Mayor Lyda Krewson and Governor Eric Greitens, who put the National Guard on standby, appealed for calm. Local schools closed early and businesses shut down.
"Frustration, anger, hurt, pain, hope and love all intermingle," Krewson said in a statement. "I encourage St. Louisans to show each other compassion."
Al Watkins, an attorney for the mother of Smith's daughter, Christina Wilson, said his client was appalled by the decision. He said the ruling showed prejudice, pointing to a line where the judge wrote that an "urban heroin dealer" without a weapon would be an anomaly.
Judge Timothy Wilson's highly anticipated ruling was announced more than five weeks after the bench trial ended.
"This court, as a trier of fact, is simply not firmly convinced of defendant's guilt," he wrote in his ruling.

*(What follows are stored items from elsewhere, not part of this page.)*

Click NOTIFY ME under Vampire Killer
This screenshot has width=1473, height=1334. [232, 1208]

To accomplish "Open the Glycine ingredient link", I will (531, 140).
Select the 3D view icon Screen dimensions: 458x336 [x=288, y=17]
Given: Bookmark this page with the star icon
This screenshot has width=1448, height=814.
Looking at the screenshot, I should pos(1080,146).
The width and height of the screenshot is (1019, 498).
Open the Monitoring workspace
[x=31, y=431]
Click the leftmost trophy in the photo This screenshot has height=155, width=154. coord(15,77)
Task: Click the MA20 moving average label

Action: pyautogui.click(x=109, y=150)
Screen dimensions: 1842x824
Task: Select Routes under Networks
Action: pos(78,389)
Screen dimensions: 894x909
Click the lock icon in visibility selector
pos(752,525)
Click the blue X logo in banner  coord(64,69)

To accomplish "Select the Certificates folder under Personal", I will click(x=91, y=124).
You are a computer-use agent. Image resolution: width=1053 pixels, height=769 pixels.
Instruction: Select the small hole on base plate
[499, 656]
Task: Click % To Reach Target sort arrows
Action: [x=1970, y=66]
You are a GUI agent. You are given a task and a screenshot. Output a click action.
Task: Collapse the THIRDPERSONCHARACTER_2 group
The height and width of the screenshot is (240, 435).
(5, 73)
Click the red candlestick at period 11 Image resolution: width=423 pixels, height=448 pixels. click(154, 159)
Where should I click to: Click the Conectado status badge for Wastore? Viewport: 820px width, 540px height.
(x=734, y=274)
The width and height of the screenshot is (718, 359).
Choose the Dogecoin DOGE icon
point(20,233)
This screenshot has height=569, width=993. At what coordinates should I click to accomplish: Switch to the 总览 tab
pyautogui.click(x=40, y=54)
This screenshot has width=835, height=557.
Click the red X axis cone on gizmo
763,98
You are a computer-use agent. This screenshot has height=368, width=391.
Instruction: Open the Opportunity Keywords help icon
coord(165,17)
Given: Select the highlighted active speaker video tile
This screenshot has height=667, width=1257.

Wilson said prosecutors also asked the court to consider a lesser degree of homicide but they did not prove beyond a reasonable doubt that Stockley's use of deadly force was not justified in self-defense.
Stockley's attorney, Neil Bruntrager, said the ex-officer on Friday was relieved and would seek to rebuild his life. “It’s been a long road for him,” Bruntrager said.
'THIS AIN'T RIGHT'
In recent years grand juries have declined to charge officers involved in the 2014 fatal shooting of Michael Brown, 18, which set of nights of violent protest in Ferguson, and the choking death of Eric Garner, 43, in New York. Baltimore police officers also were not convicted in the case of Freddie Gray, who died from a broken neck suffered in a police van in 2015.
Brown's father, Michael Brown Sr., voiced his frustration after Friday's verdict.
"You all know this ain't right and you all continue to do this to us," he told a St. Louis Fox television station. "Like we don't mean nothing, like we're rats, trash, dogs in the streets. Right now, I'm praying for my city because my people are tired of this."
Prosecutor Kimberly Gardner said she was disappointed with the verdict and called on protesters to avoid violence.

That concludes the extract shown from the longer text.